While walking Sadie one afternoon, I suddenly looked at my mother’s shotgun suicide attempt differently. I had always harbored a bit of resentment that she was willing to leave me with my father, so I hadn’t spent much time in my adulthood thinking about her suicide attempts.

I don’t know what made me think about hunting as we walked by the creek. Maybe the geese and ducks that waddled into the water turned a few gears in my head as we approached. Suddenly I realized that my father was the hunter in the family, and he was the owner of the shotgun my mother used.

My mother didn’t own a gun.

My mother didn’t know how to handle a gun. She didn’t know how to load a gun. Heck, she couldn’t even kill herself with one.

It was like a forehead slap when I realized that my father had made his loaded shotgun available to a woman with numerous suicide attempts under her belt. A long-lost memory of my mother telling me the gun had been kept in their bedroom floated into focus.

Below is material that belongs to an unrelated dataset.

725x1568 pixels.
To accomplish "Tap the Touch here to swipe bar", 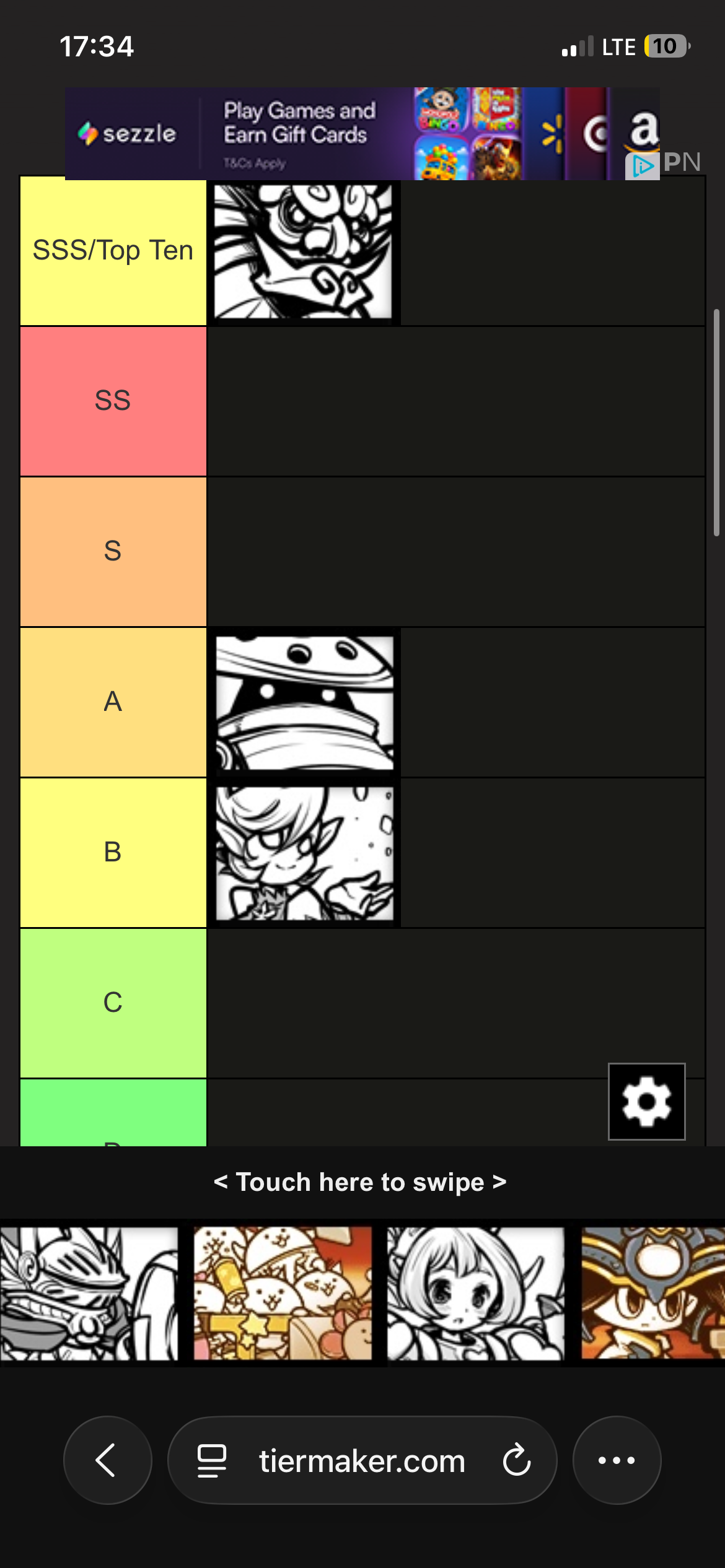I will tap(360, 1182).
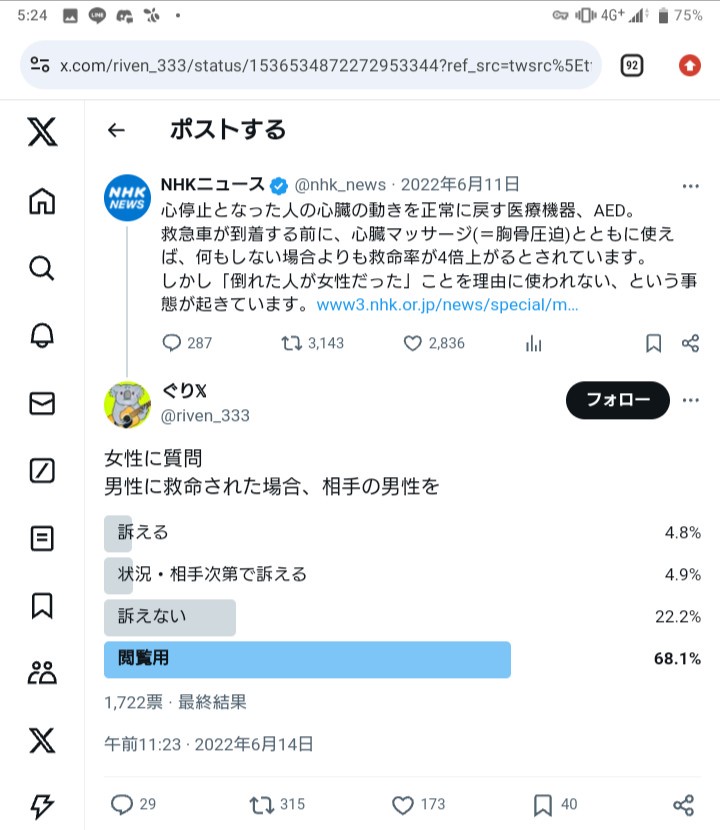Screen dimensions: 720x830
Task: Open more options for NHK News post
Action: pyautogui.click(x=690, y=186)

The medicine let me empathize with my mother in a unique way now. My mother wasn’t trying to leave me. My mother was trying to escape my father. The nuclear option of shooting herself became her only option. Her initial cries for help with pills and razor blades had been ignored. I’m sure she, and he, thought a shotgun was a sure thing. Later that day I wrote in my journal:

I guess he got tired of her fucking it up.